Task statement: Ignoring pictures, transcribe exactly the lines between the one containing "You are a GUI" and the end of the material, both included.
[Records to process Boundary: Start]
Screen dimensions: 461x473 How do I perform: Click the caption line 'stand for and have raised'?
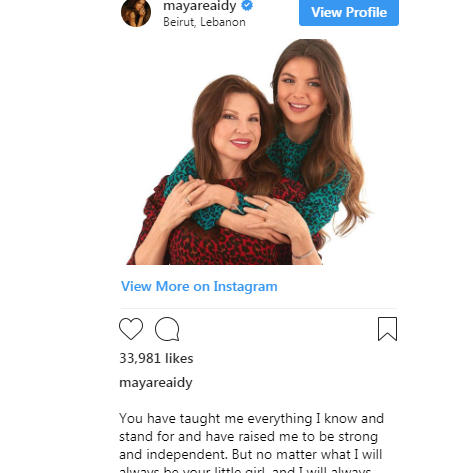click(x=249, y=436)
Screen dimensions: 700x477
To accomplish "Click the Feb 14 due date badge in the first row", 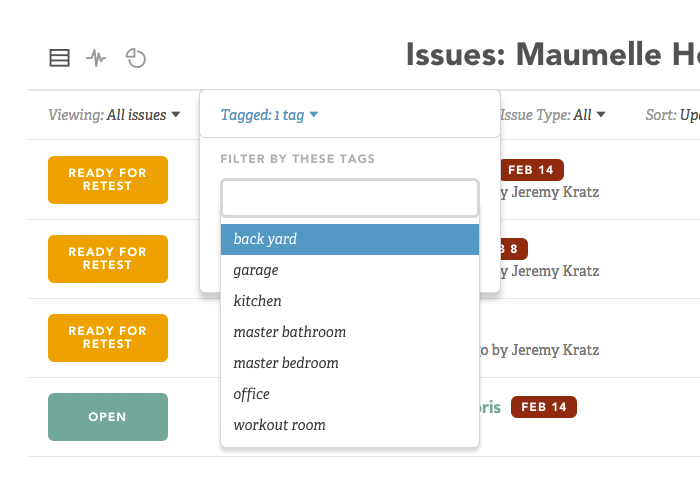I will point(531,169).
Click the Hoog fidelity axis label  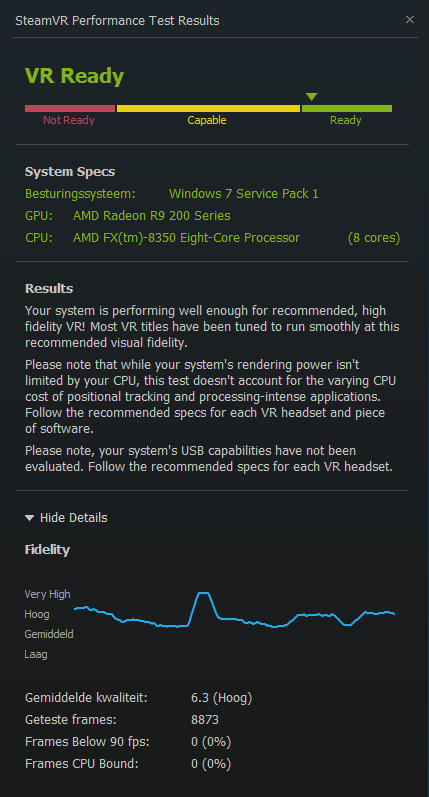click(x=37, y=615)
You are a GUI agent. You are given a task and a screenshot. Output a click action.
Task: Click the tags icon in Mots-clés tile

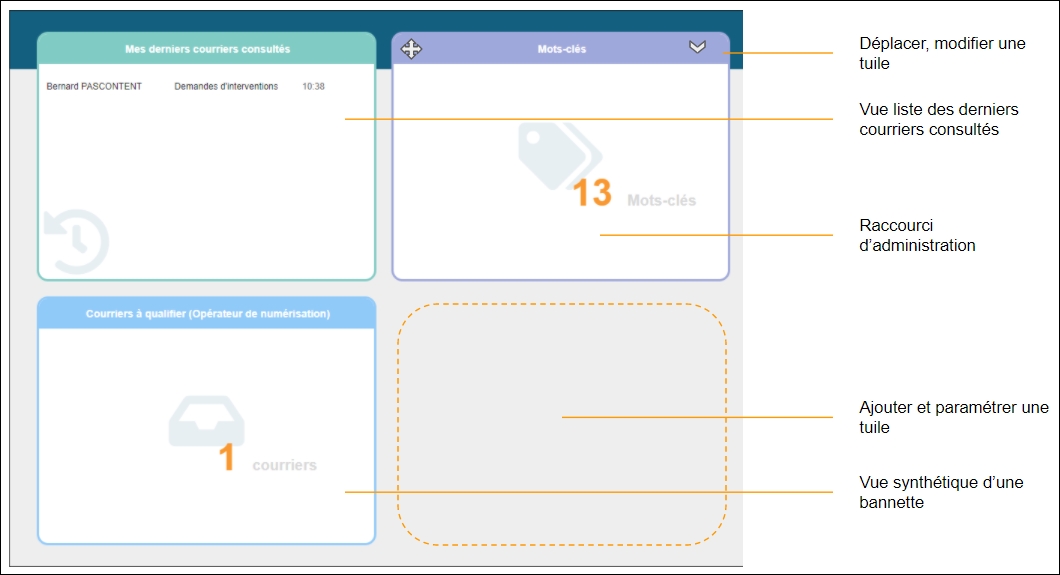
[Records to process Boundary: End]
Response area:
You are a GUI agent. You are given a task and a screenshot. Output a click action.
Task: Click the tags icon in Mots-clés tile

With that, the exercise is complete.